Divestasi Ganjal IPO

Demi mendapatkan penolakan itu, Pemerintah Pusat sampai hari ini belum memutuskan, langkah apa yang selanjutnya akan diambil untuk tetap membeli 7% saham divestasi PTNNT. Sementara PTNNT, mau tidak mau harus mengikuti proses yang berlangsung. Diantaranya kembali memberikan perpanjangan tenggat pembayaran 7% saham divestasi. “Perpanjangan terakhir sudah diberikan sampai 6 Agustus 2012. Pasca putusan MK kemungkinan akan diperpanjang kembali,” tutur Rubi.

Pasca putusan MK tersebut, juga ada wacana Pemerintah Pusat akan berupaya ikut memiliki saham PTNNT, lewat pembelian di Bursa Efek Indonesia ketika nantinya PTNNT melakukan Initial Public Offering (IPO). Namun kemungkinan besar IPO belum akan dilaksanakan, sebelum proses divestasi tahap akhir itu tuntas.

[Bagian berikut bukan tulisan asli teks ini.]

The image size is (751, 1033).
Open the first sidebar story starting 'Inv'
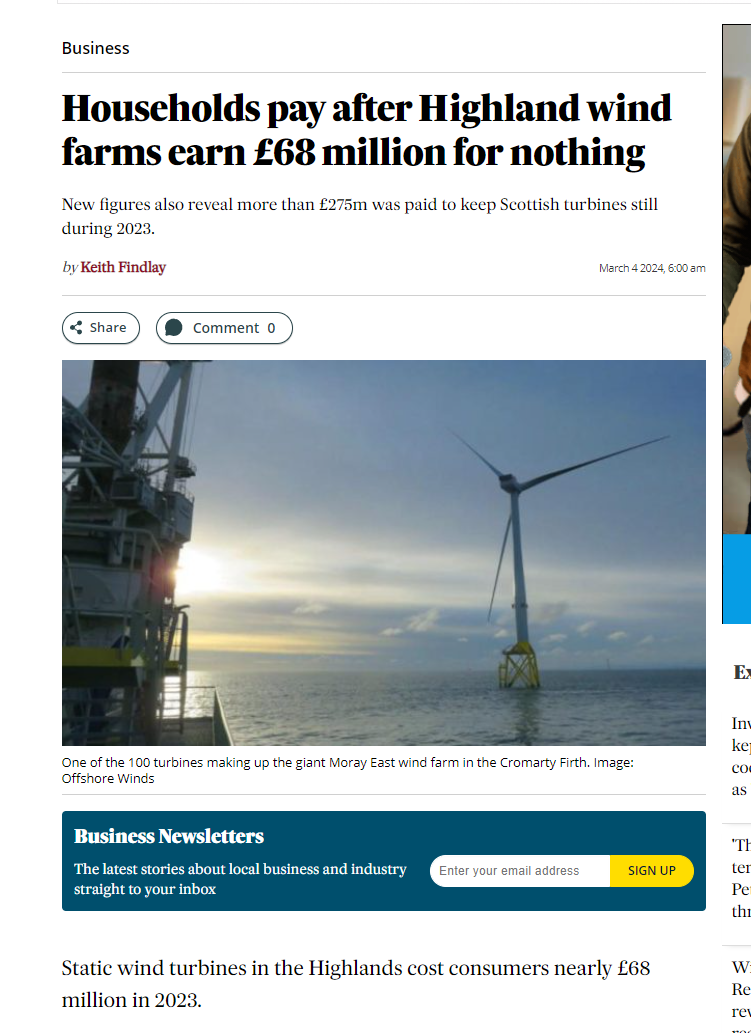pyautogui.click(x=741, y=756)
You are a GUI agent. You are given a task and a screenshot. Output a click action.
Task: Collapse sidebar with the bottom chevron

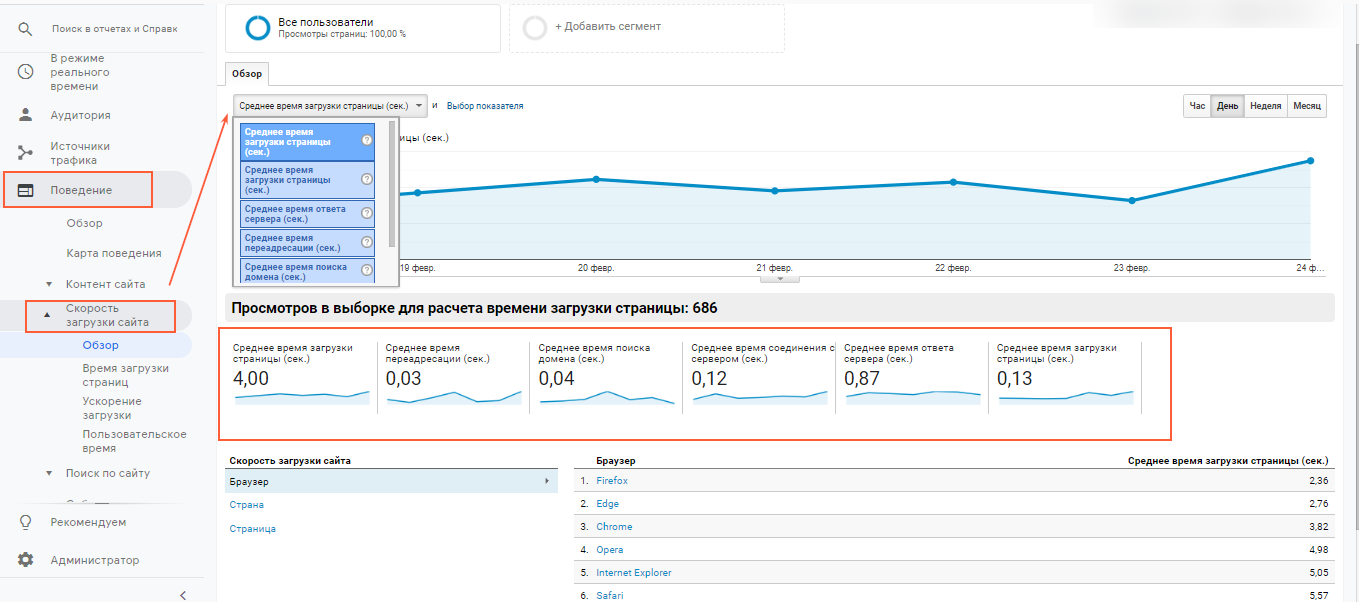(x=182, y=595)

Dalam beberapa kesempatan, Presiden Direktur PTNNT Martiono Hadianto mengatakan, langkah menuju IPO baru akan dibicarakan jika proses divestasi sudah tuntas. PTNNT sendiri berniat melakukan IPO, agar pengelolaan perusahaan lebih transparan dan akuntabel, serta untuk memperoleh dana segar. Dana itu akan digunakan untuk pengembangan Fase VI dan VII Tambang Batu Hijau, dan untuk pengembangan Blok Elang dan Dodo di Kabupaten Sumbawa, yang kini dalam tahap eksplorasi.

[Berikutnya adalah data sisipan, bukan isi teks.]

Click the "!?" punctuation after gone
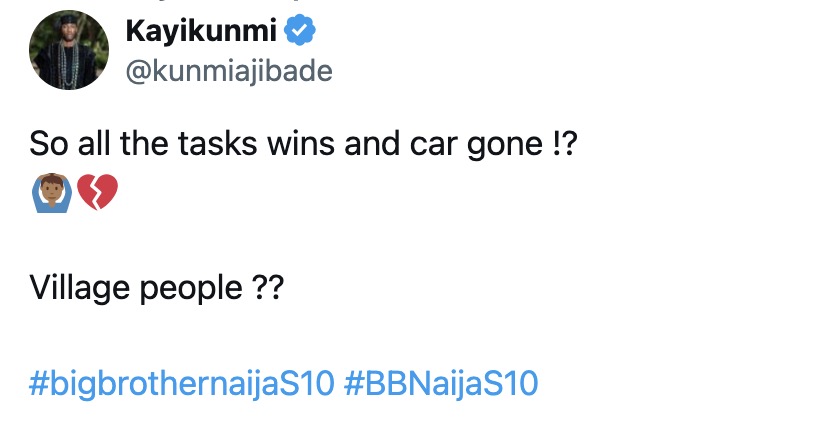 pos(564,146)
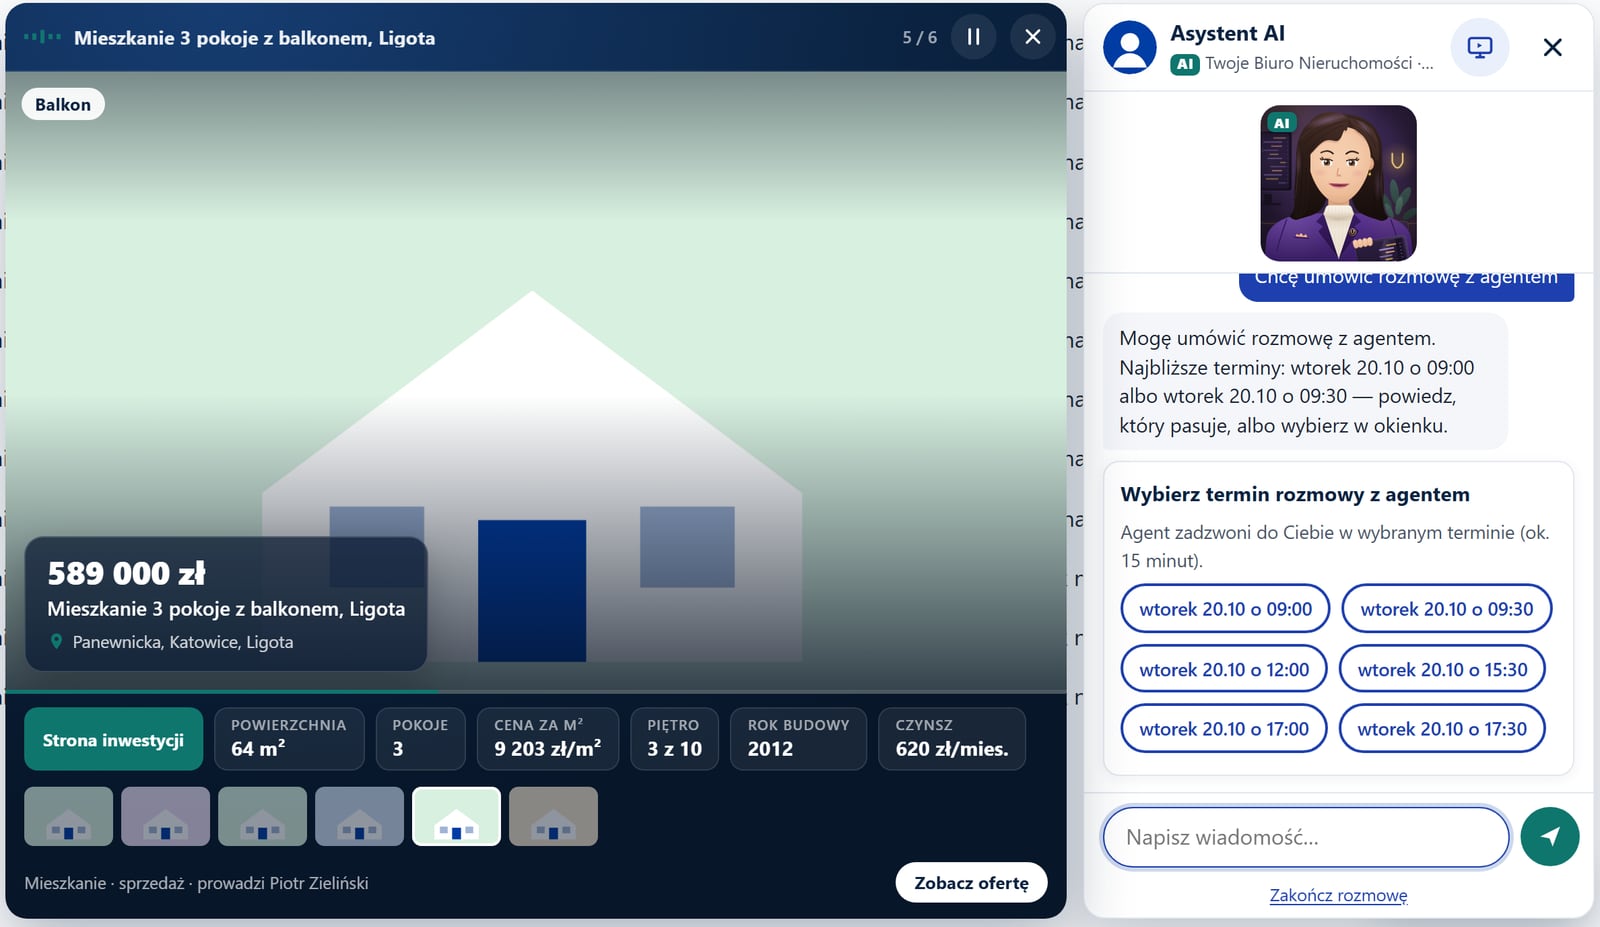Close the Asystent AI chat panel
Screen dimensions: 1600x927
1552,47
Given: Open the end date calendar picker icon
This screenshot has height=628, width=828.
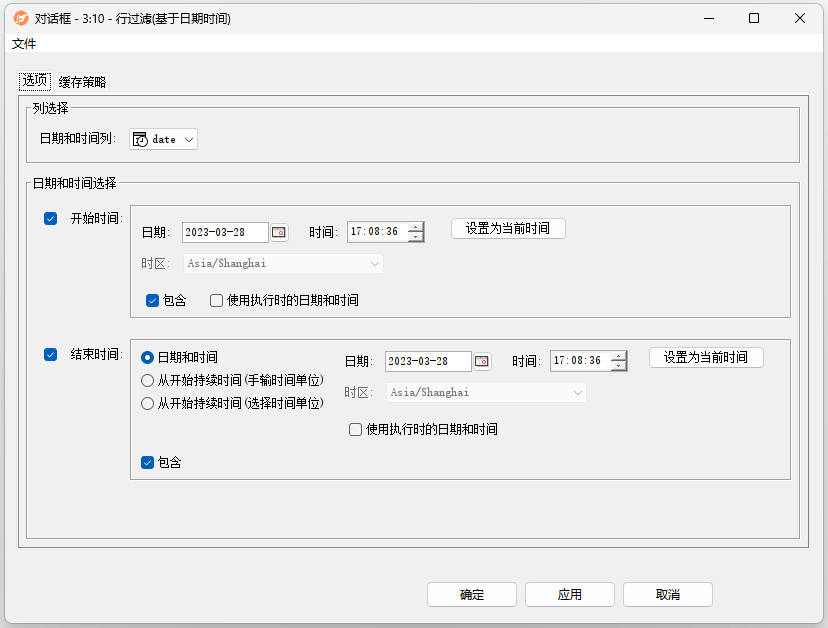Looking at the screenshot, I should pyautogui.click(x=482, y=361).
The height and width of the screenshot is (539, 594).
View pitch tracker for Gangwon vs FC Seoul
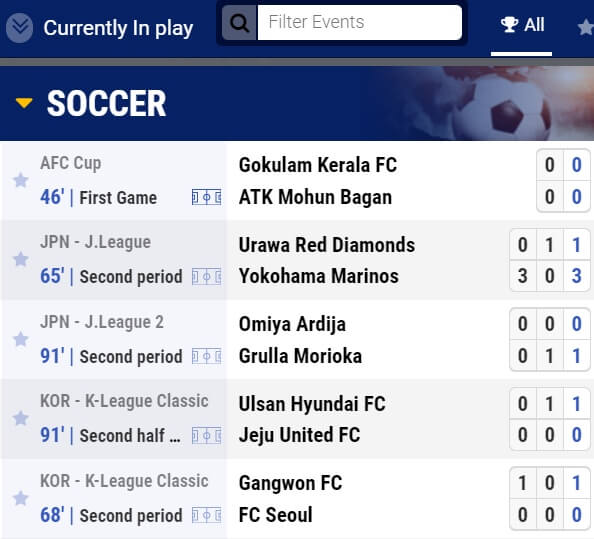point(206,516)
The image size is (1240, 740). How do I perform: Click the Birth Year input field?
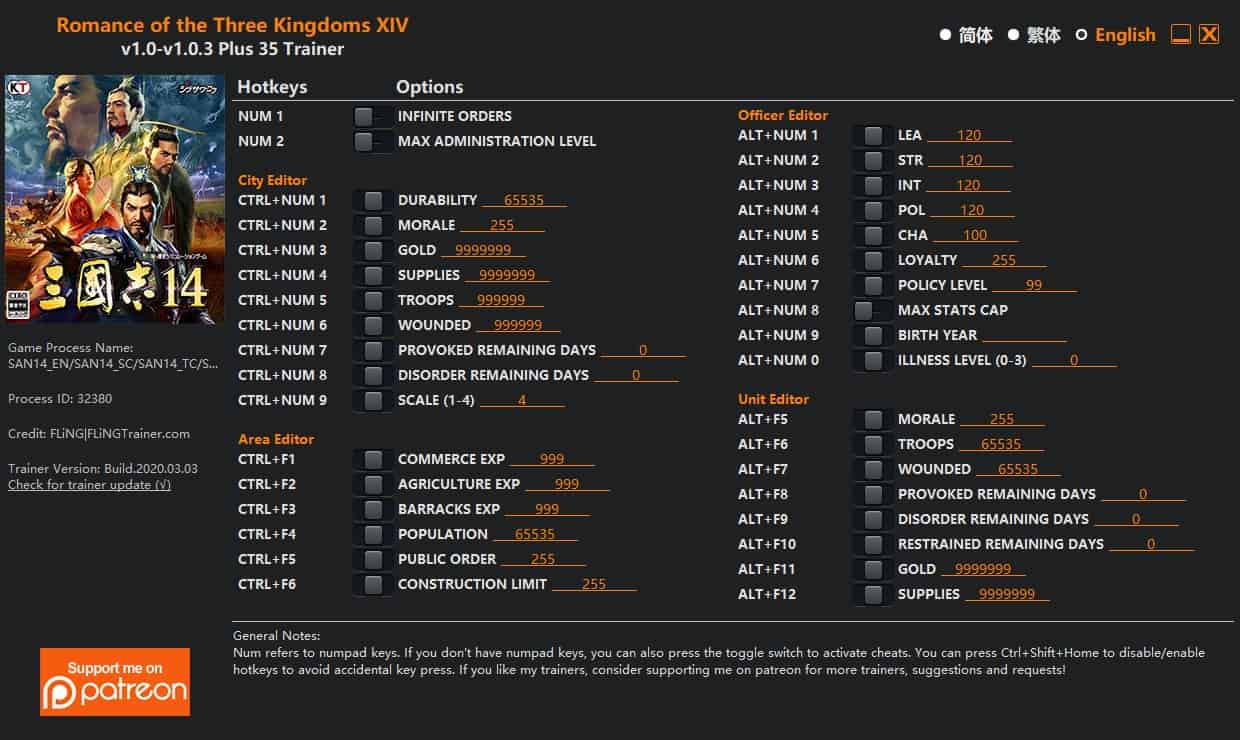(x=1025, y=335)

Sembari menanti babak berikutnya dari perjalanan panjang divestasi ini, Rubi mengaku PTNNT akan tetap beroperasi seperti biasa. Sesuai Kontrak Karya, perusahaan tambang yang 64% pekerjanya berasal dari lokal daerah operasinya, Sumbawa Barat, NTB ini akan tetap mengapalkan konsentrat. Hal ini dianggap bukan pelanggaran terhadap kewajiban nilai tambah, karena konsentrat bukanlah raw material atau bijih. Melainkan hasil tambang yang sudah melalui beberapa tahap pengolahan.